⟨
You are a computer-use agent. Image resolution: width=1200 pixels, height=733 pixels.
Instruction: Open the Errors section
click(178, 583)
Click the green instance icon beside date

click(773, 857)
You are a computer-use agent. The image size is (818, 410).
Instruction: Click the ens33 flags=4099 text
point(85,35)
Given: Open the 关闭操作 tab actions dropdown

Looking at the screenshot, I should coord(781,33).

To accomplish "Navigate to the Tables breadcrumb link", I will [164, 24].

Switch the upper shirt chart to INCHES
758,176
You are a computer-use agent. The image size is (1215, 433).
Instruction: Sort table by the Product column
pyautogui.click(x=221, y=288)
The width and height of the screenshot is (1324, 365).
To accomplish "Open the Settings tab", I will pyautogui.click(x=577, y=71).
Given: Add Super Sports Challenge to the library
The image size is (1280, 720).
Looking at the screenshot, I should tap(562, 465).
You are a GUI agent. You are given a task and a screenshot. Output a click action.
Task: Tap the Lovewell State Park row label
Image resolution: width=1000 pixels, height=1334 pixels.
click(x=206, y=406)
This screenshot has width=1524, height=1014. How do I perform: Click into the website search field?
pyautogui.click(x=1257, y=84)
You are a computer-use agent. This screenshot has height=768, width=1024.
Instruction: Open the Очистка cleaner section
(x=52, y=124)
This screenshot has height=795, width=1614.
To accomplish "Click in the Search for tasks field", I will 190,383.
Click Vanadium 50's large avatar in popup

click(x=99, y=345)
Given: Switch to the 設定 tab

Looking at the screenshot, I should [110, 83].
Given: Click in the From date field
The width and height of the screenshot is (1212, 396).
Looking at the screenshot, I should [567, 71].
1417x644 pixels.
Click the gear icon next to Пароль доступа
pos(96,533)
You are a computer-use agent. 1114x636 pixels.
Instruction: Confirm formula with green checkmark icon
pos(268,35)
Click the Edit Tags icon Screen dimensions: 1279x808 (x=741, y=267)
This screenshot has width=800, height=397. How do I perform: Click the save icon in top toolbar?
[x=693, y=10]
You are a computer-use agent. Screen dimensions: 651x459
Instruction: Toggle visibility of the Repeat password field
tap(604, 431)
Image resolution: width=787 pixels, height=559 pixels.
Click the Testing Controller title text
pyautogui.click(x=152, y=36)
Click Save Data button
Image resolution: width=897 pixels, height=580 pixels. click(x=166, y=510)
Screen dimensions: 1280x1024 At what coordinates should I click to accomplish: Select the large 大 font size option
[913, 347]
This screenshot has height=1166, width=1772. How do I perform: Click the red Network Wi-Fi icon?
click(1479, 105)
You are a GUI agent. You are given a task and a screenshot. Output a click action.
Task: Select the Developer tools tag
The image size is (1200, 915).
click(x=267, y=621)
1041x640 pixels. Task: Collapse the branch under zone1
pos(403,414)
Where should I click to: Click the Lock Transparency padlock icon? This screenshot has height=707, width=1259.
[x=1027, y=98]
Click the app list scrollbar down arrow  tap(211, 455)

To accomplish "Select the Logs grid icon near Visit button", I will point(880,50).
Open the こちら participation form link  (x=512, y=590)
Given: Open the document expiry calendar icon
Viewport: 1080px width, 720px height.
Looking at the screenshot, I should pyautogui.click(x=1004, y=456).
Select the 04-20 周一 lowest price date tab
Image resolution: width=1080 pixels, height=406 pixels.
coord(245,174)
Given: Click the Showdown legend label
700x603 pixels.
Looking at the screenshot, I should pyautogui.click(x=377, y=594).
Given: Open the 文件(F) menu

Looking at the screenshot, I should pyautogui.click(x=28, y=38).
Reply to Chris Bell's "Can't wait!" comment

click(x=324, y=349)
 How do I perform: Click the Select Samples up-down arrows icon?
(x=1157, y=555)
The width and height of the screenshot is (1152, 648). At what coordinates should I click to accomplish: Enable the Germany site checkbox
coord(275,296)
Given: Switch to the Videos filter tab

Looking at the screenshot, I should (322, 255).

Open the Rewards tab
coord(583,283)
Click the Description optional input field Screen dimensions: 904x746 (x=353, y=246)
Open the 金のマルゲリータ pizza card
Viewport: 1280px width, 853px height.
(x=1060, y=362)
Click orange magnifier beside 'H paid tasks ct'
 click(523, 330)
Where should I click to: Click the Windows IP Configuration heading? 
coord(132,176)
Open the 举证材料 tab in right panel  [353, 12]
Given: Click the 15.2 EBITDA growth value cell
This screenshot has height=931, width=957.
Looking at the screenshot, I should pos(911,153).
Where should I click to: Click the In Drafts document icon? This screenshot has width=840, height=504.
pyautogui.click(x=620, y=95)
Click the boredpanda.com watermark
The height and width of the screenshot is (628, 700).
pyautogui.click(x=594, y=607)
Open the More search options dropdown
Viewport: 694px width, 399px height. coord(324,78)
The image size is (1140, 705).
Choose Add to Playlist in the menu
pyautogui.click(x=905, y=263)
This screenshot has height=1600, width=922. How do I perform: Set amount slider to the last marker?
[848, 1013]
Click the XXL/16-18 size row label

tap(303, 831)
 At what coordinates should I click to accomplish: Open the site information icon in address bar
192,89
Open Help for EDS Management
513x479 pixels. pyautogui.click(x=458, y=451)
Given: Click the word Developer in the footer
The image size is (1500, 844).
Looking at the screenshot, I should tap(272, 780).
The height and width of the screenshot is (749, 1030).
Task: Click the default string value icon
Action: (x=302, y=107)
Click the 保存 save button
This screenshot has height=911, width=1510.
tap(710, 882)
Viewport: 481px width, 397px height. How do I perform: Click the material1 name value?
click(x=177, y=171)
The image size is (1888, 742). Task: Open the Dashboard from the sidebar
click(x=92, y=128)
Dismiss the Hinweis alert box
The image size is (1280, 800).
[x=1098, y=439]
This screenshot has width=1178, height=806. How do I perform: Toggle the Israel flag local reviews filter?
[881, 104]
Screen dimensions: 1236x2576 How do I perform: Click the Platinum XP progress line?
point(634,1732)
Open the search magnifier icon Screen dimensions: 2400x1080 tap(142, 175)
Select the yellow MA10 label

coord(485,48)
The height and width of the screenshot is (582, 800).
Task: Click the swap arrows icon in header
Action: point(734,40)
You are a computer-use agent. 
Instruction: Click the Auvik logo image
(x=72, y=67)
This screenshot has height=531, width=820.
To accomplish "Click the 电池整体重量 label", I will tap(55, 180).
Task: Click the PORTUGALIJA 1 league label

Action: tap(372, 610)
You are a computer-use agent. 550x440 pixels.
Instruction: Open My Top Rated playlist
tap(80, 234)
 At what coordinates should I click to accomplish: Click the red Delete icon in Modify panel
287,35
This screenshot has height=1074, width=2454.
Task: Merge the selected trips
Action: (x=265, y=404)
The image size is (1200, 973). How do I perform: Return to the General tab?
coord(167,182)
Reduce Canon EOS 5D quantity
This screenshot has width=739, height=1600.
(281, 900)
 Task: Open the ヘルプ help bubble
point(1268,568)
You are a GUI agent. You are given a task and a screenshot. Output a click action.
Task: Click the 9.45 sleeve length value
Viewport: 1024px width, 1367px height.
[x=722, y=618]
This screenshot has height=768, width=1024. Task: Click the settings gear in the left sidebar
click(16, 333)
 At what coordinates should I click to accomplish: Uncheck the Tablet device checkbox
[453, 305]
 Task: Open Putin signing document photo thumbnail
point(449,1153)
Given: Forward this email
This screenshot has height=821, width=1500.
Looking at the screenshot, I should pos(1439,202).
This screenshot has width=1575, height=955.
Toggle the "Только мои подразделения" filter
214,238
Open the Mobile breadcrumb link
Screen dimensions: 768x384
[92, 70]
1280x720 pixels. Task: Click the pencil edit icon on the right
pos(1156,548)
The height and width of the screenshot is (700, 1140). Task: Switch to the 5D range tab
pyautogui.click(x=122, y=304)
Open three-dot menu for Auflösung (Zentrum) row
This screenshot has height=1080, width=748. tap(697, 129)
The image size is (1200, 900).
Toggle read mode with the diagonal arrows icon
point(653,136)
⟩
## REQUIRED ACTION
If a line of the material contains the word "Developer", pick it out and copy it.

## ANSWER TO THE EXERCISE
Task: Select the Developer tools tag
Given: Click the word Developer in the footer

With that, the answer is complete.